Exercise materials:
■ ■ ■
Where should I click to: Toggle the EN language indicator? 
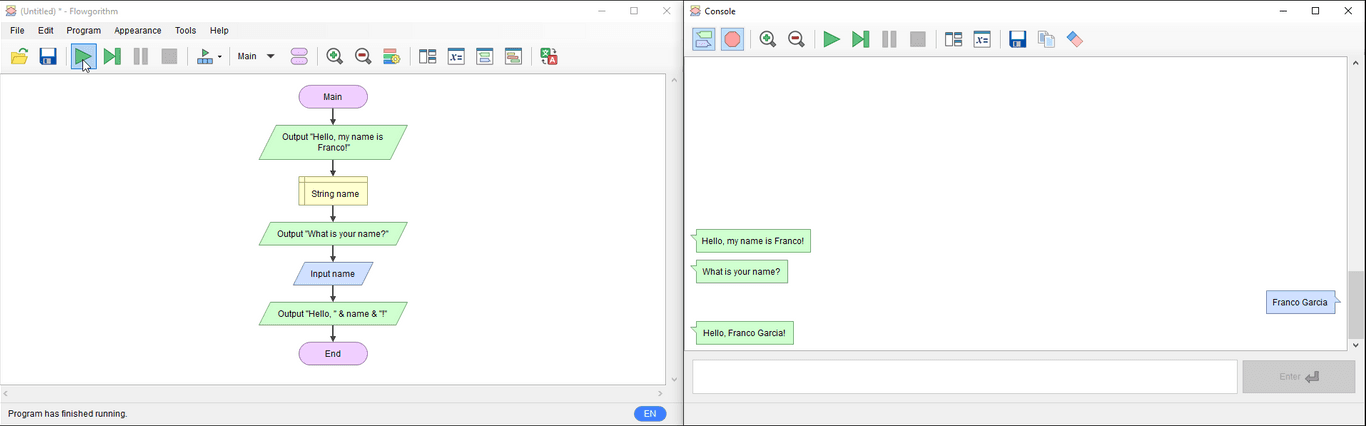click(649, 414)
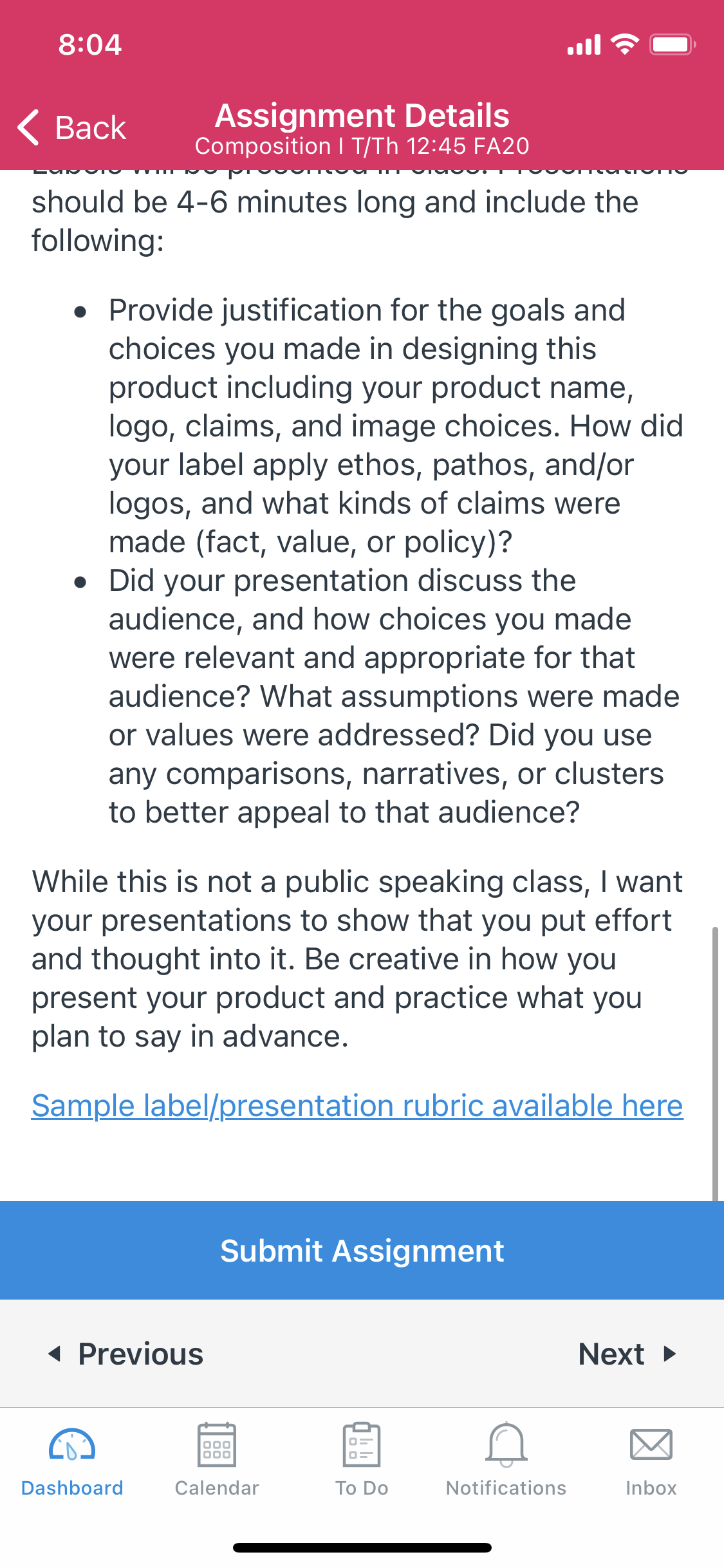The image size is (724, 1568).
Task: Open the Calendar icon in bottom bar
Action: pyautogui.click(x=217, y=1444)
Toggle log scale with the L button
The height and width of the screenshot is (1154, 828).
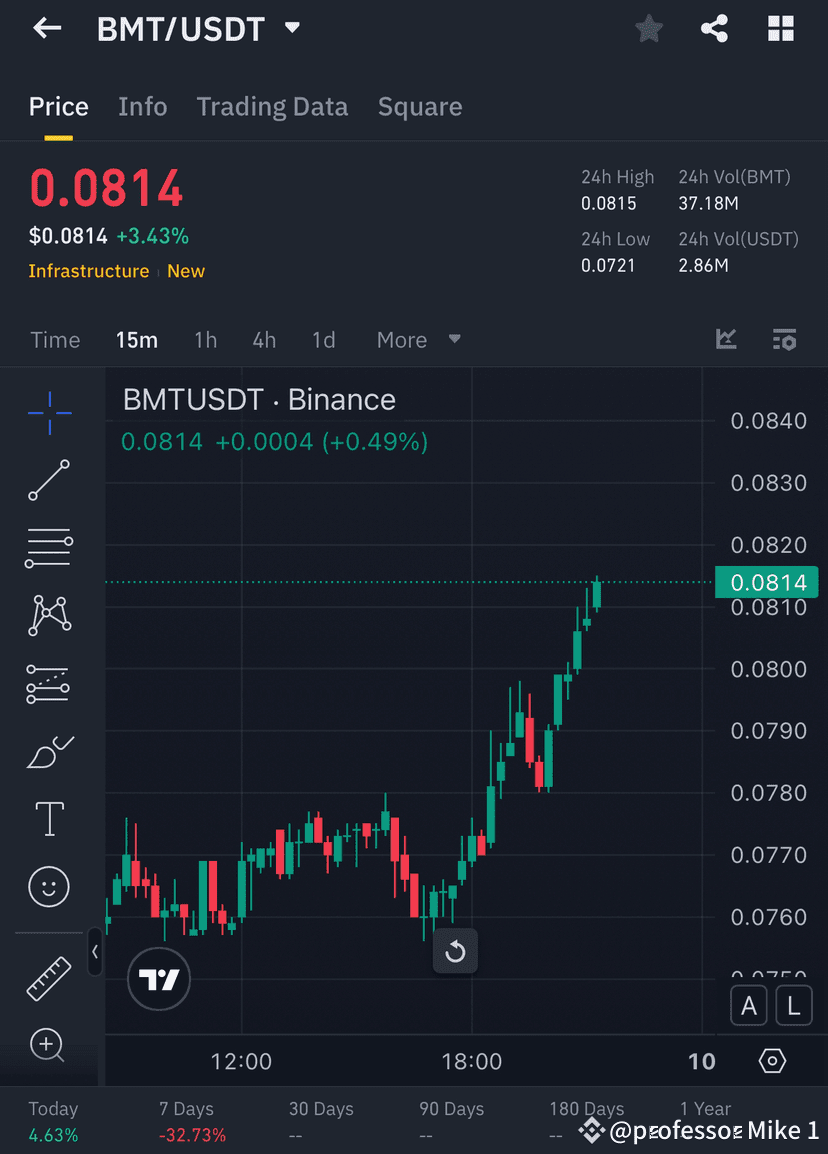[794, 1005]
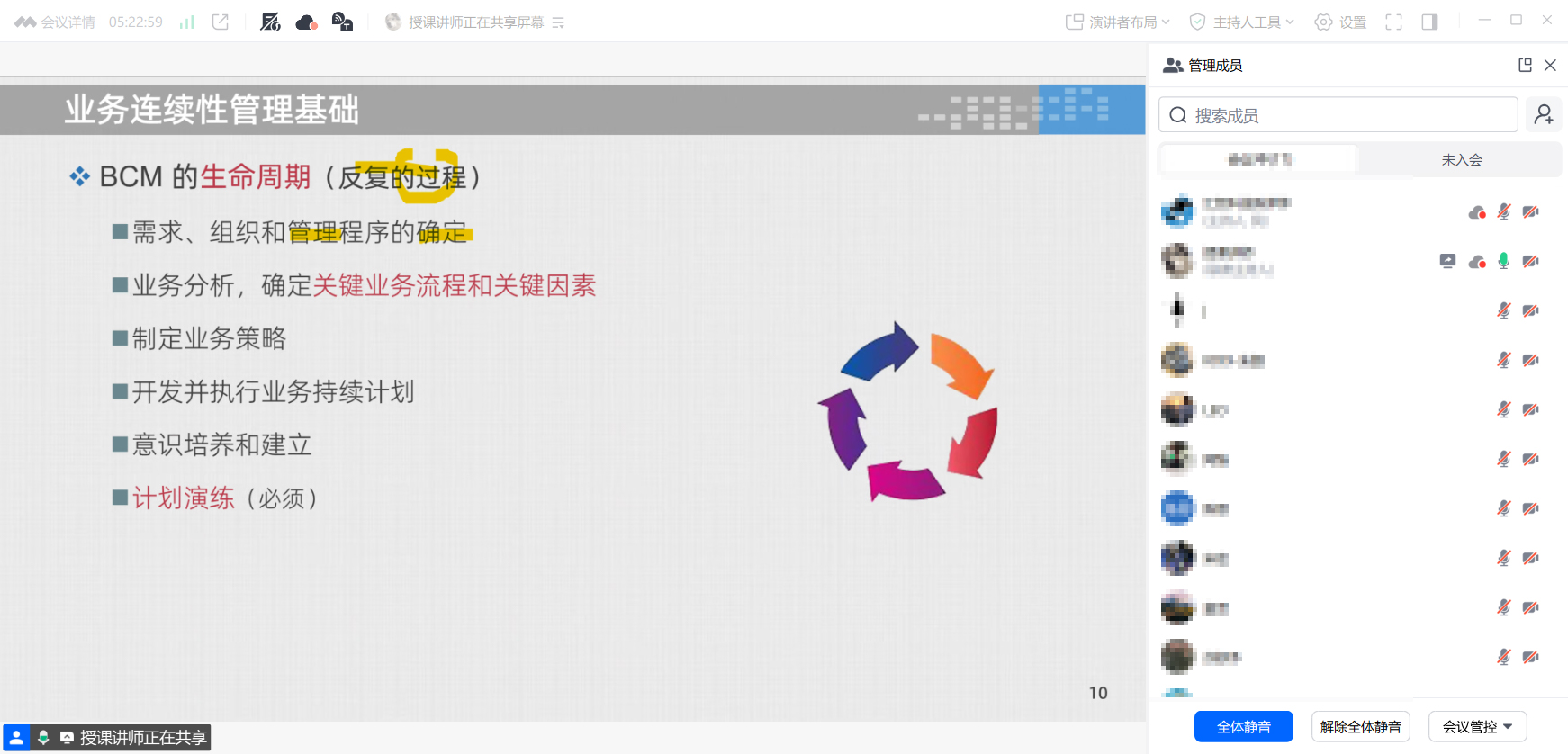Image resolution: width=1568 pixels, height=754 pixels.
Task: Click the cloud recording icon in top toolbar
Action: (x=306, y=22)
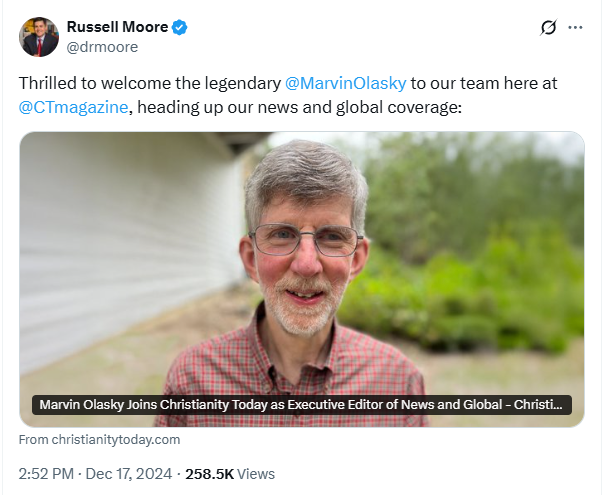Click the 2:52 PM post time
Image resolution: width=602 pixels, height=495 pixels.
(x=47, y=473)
■ ■ ■
Now repeat exactly the lines from the one with "Toggle log scale with the L button" through the end of the listing above, both included, omitting all pictures.

Toggle log scale with the L button
The height and width of the screenshot is (1154, 828).
[794, 1005]
Image resolution: width=1568 pixels, height=754 pixels.
Task: Click the cloud recording icon in top toolbar
Action: (x=306, y=22)
Click the 2:52 PM post time
Image resolution: width=602 pixels, height=495 pixels.
(x=47, y=473)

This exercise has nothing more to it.